### Activity
Could you restate all of the entries, word for word?

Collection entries
________________________________________
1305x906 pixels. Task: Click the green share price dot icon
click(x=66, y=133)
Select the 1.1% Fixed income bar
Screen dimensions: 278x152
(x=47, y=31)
________________________________________
### Answer section
1305x906 pixels. Task: Click the green share price dot icon
click(x=66, y=133)
Select the 1.1% Fixed income bar
Screen dimensions: 278x152
(x=47, y=31)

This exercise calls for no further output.